Congress should stop lining the pockets of drug corporations and their CEOs

Congress should stop lining the pockets of drug corporations and their CEOs

Who is the Republican Congress helping? Ian Read, the Pfizer CEO who raked in compensation of $17.3 million last year, or Ann Serafin, a Michigan woman living with multiple sclerosis who counts on Medicare for her survival?

The GOP-led House and Senate showed that they’re solidly on the side of Read and other billionaires.

In a 227-205 vote in the House, and a 51-49 vote in the Senate, Republicans in Congress passed legislation showering tax breaks on corporations and the rich — all to be paid for with huge cuts for health care and other necessities. Thirteen Republican representatives voted no in the House, and one voted no in the Senate. The rest stood with the big-money donors.


The cruelty is staggering. Congress plans to slash Medicare by almost $500 billion and Medicaid and other health programs by at least $1.3 trillion to cover the cost of these tax breaks for drug corporations, their CEOs, and other mega-rich individuals like Pfizer’s Read.

That’s going to devastate people like Serafin, who has lived with multiple Sclerosis for more than two and a half decades and needs Medicare and her secondary insurance to cover her medical bills — including her medications. Without Medicare, she says, she and her husband would go bankrupt.

Meanwhile, look at the price-gouging these drug corporations engage in to amass exorbitant profits.

A few years after her diagnosis, Serafin says she began using a medication priced at $8,000 year — a price the manufacturer later raised to $84,000. After ten years, she switched prescriptions, to one priced by its manufacturer at $75,000 a year.

The drug corporations are getting away with murder, using a profit-maximizing business model that “recognizes that most people will not be able to afford the drug.”

The price-gouging and profiteering are a matter of life and death for people like Serafin.
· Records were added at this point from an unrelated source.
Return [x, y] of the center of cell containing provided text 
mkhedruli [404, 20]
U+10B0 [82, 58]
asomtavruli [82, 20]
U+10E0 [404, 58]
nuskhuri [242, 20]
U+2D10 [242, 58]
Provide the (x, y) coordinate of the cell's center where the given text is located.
Without Medicare, Serafin wouldn’t stand a chance.

Of course, even people with good insurance struggle with the price of medications, including a large share of seniors enrolled in Medicare.
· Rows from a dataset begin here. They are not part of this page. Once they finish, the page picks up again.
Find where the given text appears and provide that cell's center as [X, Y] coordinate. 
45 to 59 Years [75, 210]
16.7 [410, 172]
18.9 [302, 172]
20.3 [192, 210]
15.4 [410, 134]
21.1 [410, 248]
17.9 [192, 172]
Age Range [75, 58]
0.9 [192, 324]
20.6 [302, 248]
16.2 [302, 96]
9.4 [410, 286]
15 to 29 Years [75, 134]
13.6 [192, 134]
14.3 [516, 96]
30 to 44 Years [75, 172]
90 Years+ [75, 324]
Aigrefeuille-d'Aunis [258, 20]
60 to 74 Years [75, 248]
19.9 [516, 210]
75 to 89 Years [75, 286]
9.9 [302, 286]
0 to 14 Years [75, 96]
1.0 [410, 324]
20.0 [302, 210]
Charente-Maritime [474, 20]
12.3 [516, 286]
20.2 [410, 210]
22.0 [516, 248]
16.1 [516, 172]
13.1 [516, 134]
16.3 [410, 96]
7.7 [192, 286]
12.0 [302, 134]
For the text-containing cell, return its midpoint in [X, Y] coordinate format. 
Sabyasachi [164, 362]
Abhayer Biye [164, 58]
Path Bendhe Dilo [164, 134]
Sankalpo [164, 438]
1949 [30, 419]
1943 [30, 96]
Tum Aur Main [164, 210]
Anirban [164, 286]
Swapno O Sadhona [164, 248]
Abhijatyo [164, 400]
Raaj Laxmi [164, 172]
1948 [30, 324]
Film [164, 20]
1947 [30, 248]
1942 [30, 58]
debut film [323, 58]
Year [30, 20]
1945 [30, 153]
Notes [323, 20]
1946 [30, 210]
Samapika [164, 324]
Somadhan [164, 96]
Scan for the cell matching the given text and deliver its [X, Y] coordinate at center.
Shouldn’t Congress put their interests first?

Instead, GOP leaders in D.C. are moving a tax plan that throws giveaways at drug corporations like Pfizer, which raised the prices of 91 drugs by an average of 20 percent this year.
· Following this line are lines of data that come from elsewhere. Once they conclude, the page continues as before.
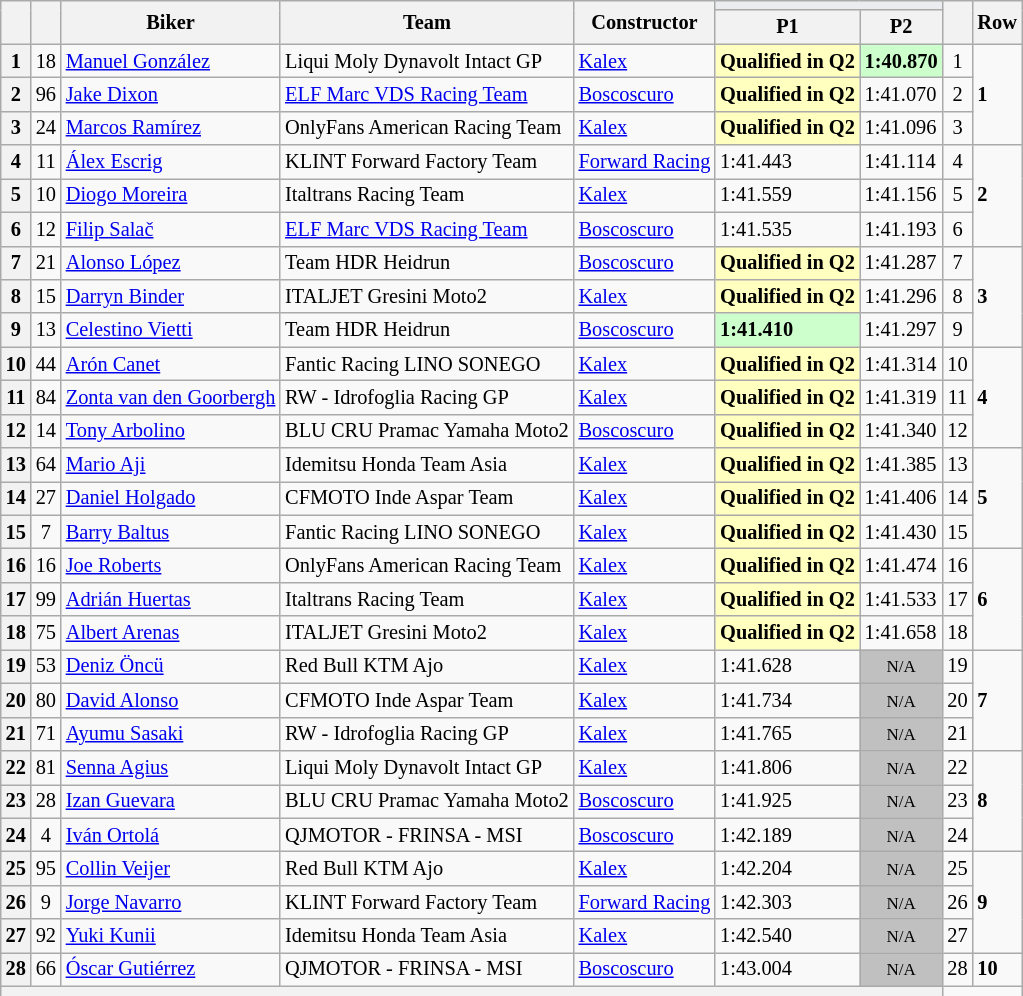
1:41.628 [787, 666]
1:42.540 [787, 936]
1:41.533 [902, 599]
Óscar Gutiérrez [170, 969]
Manuel González [170, 61]
1:41.535 [787, 229]
Marcos Ramírez [170, 128]
1:41.410 [787, 330]
Alonso López [170, 263]
1:41.287 [902, 263]
1:41.925 [787, 801]
1:41.658 [902, 633]
Celestino Vietti [170, 330]
Row [998, 22]
Joe Roberts [170, 565]
1:41.297 [902, 330]
1:41.314 [902, 364]
1:41.096 [902, 128]
1:42.303 [787, 902]
Izan Guevara [170, 801]
Collin Veijer [170, 868]
1:41.806 [787, 767]
David Alonso [170, 700]
Adrián Huertas [170, 599]
1:41.340 [902, 431]
Darryn Binder [170, 296]
1:42.189 [787, 835]
96 [46, 94]
92 [46, 936]
Albert Arenas [170, 633]
1:41.406 [902, 498]
Ayumu Sasaki [170, 734]
1:41.765 [787, 734]
Deniz Öncü [170, 666]
Arón Canet [170, 364]
1:41.734 [787, 700]
Iván Ortolá [170, 835]
71 [46, 734]
1:42.204 [787, 868]
P2 [902, 27]
P1 [787, 27]
Tony Arbolino [170, 431]
80 [46, 700]
75 [46, 633]
1:43.004 [787, 969]
1:41.559 [787, 195]
Mario Aji [170, 465]
1:41.443 [787, 162]
1:41.114 [902, 162]
Álex Escrig [170, 162]
81 [46, 767]
66 [46, 969]
53 [46, 666]
1:41.156 [902, 195]
Yuki Kunii [170, 936]
95 [46, 868]
Jake Dixon [170, 94]
1:41.474 [902, 565]
Daniel Holgado [170, 498]
84 [46, 397]
1:40.870 [902, 61]
1:41.193 [902, 229]
1:41.319 [902, 397]
1:41.296 [902, 296]
Team [426, 22]
Diogo Moreira [170, 195]
99 [46, 599]
1:41.070 [902, 94]
1:41.385 [902, 465]
Filip Salač [170, 229]
Zonta van den Goorbergh [170, 397]
1:41.430 [902, 532]
Senna Agius [170, 767]
Constructor [645, 22]
Biker [170, 22]
44 [46, 364]
Jorge Navarro [170, 902]
Barry Baltus [170, 532]
64 [46, 465]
Pfizer stands to reap more than $24 billion in tax breaks on profits the corporation hoards in offshore tax havens. Just five drug corporations will reap a combined benefit of $42.7 billion – a small part of the wealth transfer the Republican tax plan perpetrates on working-class and middle-class people.

While Republican leaders focused on pushing through their atrocious tax plan, they missed the deadline to renew funding for the Children’s Health Insurance Program (CHIP), which covers nine million children.

After missing this deadline, the House passed a bill that funds CHIP with one hand while taking away health care with the other, kicking people off coverage for a late payment, cutting funds for local public health departments, and more. No bill is moving in the Senate — and CHIP remains in limbo.

Instead of cutting Medicaid and Medicare, and instead of pitting children’s coverage against public health, Congress should stop lining the pockets of drug corporations and their CEOs.

We can change the rules to help people instead of hurting them. We can direct Medicare to negotiate lower prices with drug corporations. We can shorten drug corporations’ monopolies on lifesaving medications and increase the availability of lower-priced generics.

These are solutions that people want, with more than 90 percent of the public supporting price negotiation with drug corporations.

That’s a lot more than the 25 percent that support the GOP tax plan — no surprise, since 61 percent of voters think the plan will benefit the rich over others. The tax plan is even less popular than the bank bailout of 2008.

On Election Day this year, voters sent the clear message that we want more and better health care, not less. We want more fairness and equality, not less. We want our elected to side with Ann Serafin — and us — over big corporations and their CEOs. And across the country, people are taking to the streets, to social media, and contacting their elected officials to show them that they oppose these massive tax giveaways.

Republican leaders ignore that message at their own peril.

LeeAnn Hall is co-director of People’s Action.